¡Cali es Cali y la seguridad importa!

14 de junio del 2011

La inseguridad de una ciudad o de un país siempre es tan crítica como la perciben los ciudadanos y lamentablemente Cali es un ejemplo de ello. Pero el argumento de que se deben abordar primero lo problemas sociales suena bonito aunque no es del todo cierto.

Cali es una de las principales ciudades de Colombia donde más se está invirtiendo con recursos públicos y privados en las zonas históricamente más deprimidas y marginales. Por ejemplo, el Centro Tecnológico y Cultural “Somos Pacífico”, la Ciudadela Educativa “Nuevo Latir” y “Siloé Visible”, lo demuestran.

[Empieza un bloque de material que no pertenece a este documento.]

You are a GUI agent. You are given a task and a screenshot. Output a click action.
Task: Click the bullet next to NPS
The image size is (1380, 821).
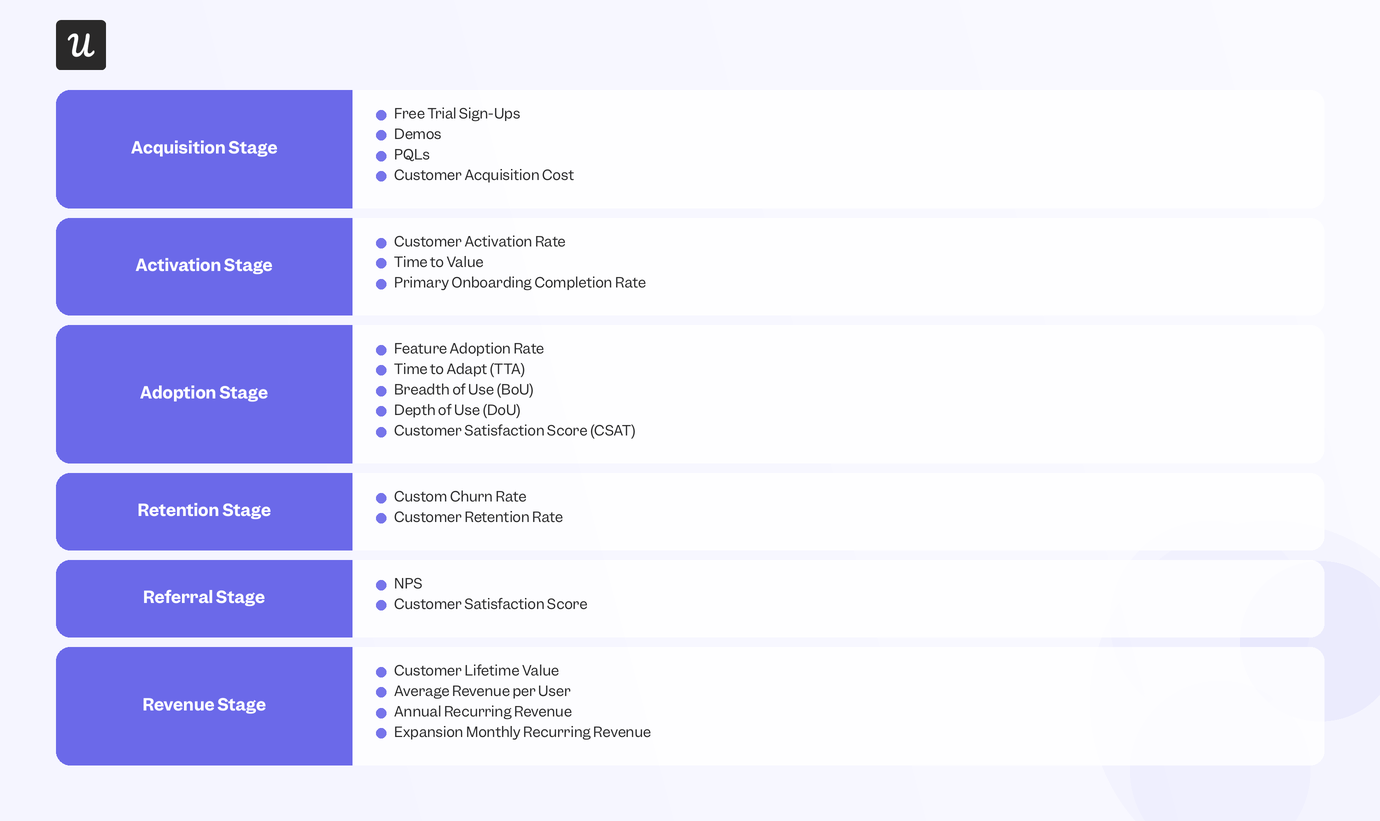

Por lo tanto, presupuestal e ideológicamente “cañones vs mantequilla” siempre seguirá siendo un dilema válido, pero ¿se puede ser sindicalista, socialista o progresista sin seguridad? Y aunque entiendo que la seguridad debe ser integral como el “Desarrollo a Escala Humana” que propone Manfred Max Neef y no minimalista como la Política de Seguridad Democrática, estoy por creer que la seguridad es el derecho civil más importante de todos.

Por supuesto, sin ignorar en ningún momento que el problema de la seguridad en Cali es estructural y que la violencia es un problema de salud pública. Y que en éste caso, se trata de una cuestión cíclica, porque los victimarios de hoy fueron las víctimas de ayer.

Ahora bien, celebro los 3 mil policías que llegaron a Cali y las herramientas jurídicas de la Ley de Seguridad Ciudadana pero me quedé esperando a 3 mil docentes, porque un profesor, una familia, un hogar y hasta un perro a veces hacen más que un policía.

No quiero entrar en los detalles de si un niño que roba, asesina o viola a otra persona merece una segunda oportunidad o si debe ser tratado como un adulto que debe ir a la cárcel pero sí responsabilizo al alcalde Jorge Iván Ospina y al Concejo de Cali por el actual estado de cosas en la ciudad.

Porque sin seguridad las Megaobras son mini obras; y porque mientras la ciudad se transforma la violencia también; y porque los guardas cívicos sólo guardan votos; y porque da vergüenza que los presidentes tengan que seguir viniendo a Cali a resolvernos los problemas, mientras que la inseguridad aumenta, porque la impunidad es total.

Lo que no entiendo es por qué si en Cali se ha estudiado tanto la violencia, según el Alto Consejero Presidencial para la Convivencia y la Seguridad Ciudadana, el doctor Francisco José Lloreda Mera, ¿desde Bogotá tienen que venir a implementar planes pilotos?

Pero es tal la gravedad del asunto, que muchos ciudadanos están proponiendo la militarización urbana, porque la inseguridad se democratizó y está afectando sin distingo alguno a todas las clases sociales de la urbe. Pero en Cali hablamos más de balas perdidas que de vidas perdidas y el uso del lenguaje es tan infortunado como nuestra clase política.